What you need to know in advertising today

Facebook CEO Mark Zuckerberg (Photo by Drew Angerer/Getty Images)

Facebook’s revenue came in lighter than expected during the third quarter, but Wall Street breathed a big sigh of relief that users in the US did not flee the social network in droves after a string of scandals.

Facebook’s daily users in the US – its most valuable market – flatlined at 185 million during the three months ended September 30, the same level as at the end of Q2.

Not long ago such a lack of growth would have been considered a big cause for concern among Facebook investors. But in a sign of how low the expectations have become, investors celebrated the fact a feared user exodus did not materialise.

Click here to read more about Facebook’s third-quarter earnings.

EXERCISE REQUIREMENTS:
a: Using the article on Facebook's third-quarter earnings, decide whether each statement agrees with it. For each one, answer yes or no and quote the words of the article that settle it.
(i) Facebook's third-quarter revenue was higher than expected.
(ii) Facebook's daily users in the US held at 185 million for the three months ended September 30.
(iii) Investors reacted with alarm to the lack of user growth.
b: Write the next part of the article on Facebook's third-quarter earnings, picking up after its final sentence.
This material comes from a different source.

Source records

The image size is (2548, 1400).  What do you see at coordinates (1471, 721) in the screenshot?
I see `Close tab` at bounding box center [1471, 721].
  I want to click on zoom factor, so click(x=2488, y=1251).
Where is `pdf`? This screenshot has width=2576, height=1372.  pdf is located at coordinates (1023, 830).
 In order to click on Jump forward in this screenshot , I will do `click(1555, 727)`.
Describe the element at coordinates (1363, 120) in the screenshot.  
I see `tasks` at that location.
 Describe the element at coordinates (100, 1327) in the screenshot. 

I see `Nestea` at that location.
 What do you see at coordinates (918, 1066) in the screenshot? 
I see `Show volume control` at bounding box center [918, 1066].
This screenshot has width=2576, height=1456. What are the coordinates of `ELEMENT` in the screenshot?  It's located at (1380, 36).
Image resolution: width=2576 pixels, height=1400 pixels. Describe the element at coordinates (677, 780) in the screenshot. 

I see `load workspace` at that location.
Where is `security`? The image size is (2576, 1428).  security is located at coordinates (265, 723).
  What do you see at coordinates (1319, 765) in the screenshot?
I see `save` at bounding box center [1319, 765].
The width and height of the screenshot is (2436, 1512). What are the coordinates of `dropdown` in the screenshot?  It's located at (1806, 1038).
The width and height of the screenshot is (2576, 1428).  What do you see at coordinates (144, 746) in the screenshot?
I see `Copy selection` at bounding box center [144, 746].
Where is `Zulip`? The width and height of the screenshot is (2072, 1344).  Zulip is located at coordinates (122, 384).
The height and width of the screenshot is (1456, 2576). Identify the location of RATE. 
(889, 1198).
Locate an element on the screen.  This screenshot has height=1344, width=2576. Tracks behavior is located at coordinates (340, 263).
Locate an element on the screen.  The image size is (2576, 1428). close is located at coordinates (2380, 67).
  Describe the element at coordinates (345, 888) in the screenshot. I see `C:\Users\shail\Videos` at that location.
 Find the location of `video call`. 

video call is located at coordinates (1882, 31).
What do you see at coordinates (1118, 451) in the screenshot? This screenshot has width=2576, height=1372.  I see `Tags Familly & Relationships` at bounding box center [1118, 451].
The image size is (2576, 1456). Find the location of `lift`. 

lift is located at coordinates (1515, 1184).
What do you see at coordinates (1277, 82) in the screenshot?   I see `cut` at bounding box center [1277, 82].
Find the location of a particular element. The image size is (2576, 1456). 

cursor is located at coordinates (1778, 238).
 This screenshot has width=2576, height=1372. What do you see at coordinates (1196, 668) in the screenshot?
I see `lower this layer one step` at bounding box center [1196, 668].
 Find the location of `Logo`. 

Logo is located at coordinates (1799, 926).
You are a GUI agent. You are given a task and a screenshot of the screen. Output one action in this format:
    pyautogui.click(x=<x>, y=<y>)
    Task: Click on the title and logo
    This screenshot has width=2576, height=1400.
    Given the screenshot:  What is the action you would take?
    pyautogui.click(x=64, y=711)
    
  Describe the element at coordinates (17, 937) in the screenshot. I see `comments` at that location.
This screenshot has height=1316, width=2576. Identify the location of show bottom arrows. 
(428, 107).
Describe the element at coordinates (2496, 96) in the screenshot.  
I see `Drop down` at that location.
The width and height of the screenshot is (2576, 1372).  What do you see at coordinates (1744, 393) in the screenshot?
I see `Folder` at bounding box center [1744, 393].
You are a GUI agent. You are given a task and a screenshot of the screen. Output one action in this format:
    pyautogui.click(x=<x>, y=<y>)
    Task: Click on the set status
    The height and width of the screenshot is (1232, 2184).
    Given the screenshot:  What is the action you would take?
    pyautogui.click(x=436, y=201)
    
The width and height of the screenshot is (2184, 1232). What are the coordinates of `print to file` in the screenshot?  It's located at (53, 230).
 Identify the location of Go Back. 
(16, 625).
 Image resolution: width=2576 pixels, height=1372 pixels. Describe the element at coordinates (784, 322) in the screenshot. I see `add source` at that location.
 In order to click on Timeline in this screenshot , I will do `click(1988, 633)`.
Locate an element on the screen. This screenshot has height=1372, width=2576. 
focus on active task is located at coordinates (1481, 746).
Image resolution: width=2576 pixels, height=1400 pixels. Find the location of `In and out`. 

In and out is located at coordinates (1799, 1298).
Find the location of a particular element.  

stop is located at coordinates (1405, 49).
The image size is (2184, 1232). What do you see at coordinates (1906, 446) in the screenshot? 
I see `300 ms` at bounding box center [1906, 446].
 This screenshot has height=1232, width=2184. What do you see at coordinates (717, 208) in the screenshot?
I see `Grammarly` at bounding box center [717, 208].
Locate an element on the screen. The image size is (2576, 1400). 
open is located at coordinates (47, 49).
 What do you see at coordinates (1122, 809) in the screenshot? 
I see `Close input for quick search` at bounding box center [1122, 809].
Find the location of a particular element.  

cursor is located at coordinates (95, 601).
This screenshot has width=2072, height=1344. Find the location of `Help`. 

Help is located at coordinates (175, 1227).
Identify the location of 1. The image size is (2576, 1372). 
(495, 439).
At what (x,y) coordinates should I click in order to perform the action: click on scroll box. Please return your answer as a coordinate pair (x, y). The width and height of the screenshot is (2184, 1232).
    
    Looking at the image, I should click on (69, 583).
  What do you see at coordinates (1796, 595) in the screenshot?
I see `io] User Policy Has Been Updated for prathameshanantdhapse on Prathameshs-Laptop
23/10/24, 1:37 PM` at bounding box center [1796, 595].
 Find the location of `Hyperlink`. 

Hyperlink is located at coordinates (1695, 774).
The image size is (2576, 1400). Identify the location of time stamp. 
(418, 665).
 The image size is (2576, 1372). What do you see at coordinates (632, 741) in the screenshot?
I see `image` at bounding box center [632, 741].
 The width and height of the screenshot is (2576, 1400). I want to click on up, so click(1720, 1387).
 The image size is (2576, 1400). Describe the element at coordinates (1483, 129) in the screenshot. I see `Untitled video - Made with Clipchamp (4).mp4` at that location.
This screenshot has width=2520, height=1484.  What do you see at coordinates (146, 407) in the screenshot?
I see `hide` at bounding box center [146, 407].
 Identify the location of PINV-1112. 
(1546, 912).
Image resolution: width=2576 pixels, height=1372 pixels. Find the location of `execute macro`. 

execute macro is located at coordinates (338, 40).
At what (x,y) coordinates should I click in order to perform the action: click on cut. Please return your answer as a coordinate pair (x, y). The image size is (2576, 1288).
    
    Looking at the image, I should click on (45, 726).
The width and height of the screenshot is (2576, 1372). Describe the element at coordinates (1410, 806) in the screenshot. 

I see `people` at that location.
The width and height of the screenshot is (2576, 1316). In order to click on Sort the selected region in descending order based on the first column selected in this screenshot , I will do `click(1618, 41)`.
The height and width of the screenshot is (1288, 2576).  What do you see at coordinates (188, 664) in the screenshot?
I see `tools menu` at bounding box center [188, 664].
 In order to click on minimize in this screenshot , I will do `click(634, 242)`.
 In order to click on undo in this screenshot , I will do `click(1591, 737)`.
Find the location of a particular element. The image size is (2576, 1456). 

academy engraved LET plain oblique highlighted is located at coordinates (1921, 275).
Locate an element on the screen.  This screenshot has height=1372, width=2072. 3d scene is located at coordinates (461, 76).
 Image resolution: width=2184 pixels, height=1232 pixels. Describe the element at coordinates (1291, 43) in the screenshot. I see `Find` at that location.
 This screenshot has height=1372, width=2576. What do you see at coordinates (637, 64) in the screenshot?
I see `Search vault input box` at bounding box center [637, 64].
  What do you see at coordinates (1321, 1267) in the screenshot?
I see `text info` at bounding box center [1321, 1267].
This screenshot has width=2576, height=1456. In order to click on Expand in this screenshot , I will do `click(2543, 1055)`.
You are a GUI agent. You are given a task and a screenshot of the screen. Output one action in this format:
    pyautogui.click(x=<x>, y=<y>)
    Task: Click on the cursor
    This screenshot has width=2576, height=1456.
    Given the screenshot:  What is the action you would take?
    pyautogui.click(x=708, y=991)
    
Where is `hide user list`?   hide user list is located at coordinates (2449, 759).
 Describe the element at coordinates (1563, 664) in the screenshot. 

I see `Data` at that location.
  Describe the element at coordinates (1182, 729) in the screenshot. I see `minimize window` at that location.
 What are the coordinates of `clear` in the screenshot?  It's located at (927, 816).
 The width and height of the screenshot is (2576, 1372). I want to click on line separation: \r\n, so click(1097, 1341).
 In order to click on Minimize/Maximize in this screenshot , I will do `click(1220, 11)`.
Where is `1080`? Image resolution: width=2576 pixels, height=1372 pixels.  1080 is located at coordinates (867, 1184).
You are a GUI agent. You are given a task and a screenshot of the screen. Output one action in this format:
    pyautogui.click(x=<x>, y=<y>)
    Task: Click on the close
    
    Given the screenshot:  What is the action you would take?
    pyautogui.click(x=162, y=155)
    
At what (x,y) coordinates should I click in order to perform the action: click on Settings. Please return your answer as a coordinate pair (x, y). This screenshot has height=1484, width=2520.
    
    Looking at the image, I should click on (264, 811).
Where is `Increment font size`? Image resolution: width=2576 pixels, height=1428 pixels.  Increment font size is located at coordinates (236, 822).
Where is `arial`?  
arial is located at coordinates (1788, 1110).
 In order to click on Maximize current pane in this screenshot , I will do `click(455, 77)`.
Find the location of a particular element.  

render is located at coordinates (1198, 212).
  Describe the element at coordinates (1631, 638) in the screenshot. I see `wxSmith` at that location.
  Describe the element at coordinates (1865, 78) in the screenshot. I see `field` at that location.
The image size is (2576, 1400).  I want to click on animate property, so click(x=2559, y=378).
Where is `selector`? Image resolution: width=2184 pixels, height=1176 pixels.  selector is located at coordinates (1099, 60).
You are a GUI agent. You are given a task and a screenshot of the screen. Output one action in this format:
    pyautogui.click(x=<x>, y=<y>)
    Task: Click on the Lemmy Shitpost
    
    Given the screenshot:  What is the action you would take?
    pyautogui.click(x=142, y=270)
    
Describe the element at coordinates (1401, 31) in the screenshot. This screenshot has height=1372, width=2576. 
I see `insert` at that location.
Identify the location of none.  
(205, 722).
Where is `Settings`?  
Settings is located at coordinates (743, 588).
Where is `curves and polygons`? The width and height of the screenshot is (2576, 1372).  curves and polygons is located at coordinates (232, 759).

RESPONSES TO THE EXERCISE:
a:
(i) No: "Facebook’s revenue came in lighter than expected during the third quarter"
(ii) Yes: "flatlined at 185 million during the three months ended September 30, the same level as at the end of Q2"
(iii) No: "investors celebrated the fact a feared user exodus did not materialise"

b:
In other news:

‘The cord is still intact’: A Comcast exec explains why America’s largest TV provider can survive the death of cable TV. “Some say the future of TV is apps – we really believe it is more and more around aggregation,” Matt Strauss, the executive vice president of Xfinity Services, said.

Brands are demanding more sophisticated measurement for TV ads – and a startup claims to have cracked the code by using advertisers’ own data. VideoAmp’s platform plugs into TV viewership, digital ad logs, and set-top data to help brands plan out how much they should be spending in TV.

Craigslist founder Craig Newmark says there’s a forgotten weapon in the online information war – and he’s putting his money where his mouth is. Newmark, founder of craigslist and Craig Newmark Philanthropies, writes about why local news is vital to maintaining a healthy democracy.

Facebook approved fake political ads ‘paid for’ by Cambridge Analytica. Business Insider ran two fake ads listed as “paid for by” the defunct political consultancy Cambridge Analytica, despite the fact Cambridge Analytica is banned from Facebook.

‘#StopLying’: Steve Madden slams Nicki Minaj on Twitter as the rapper’s feud with Cardi B escalates. On Monday, Nicki Minaj claimed that Steve Madden originally approached her for a partnership, but eventually made a deal with Cardi B instead.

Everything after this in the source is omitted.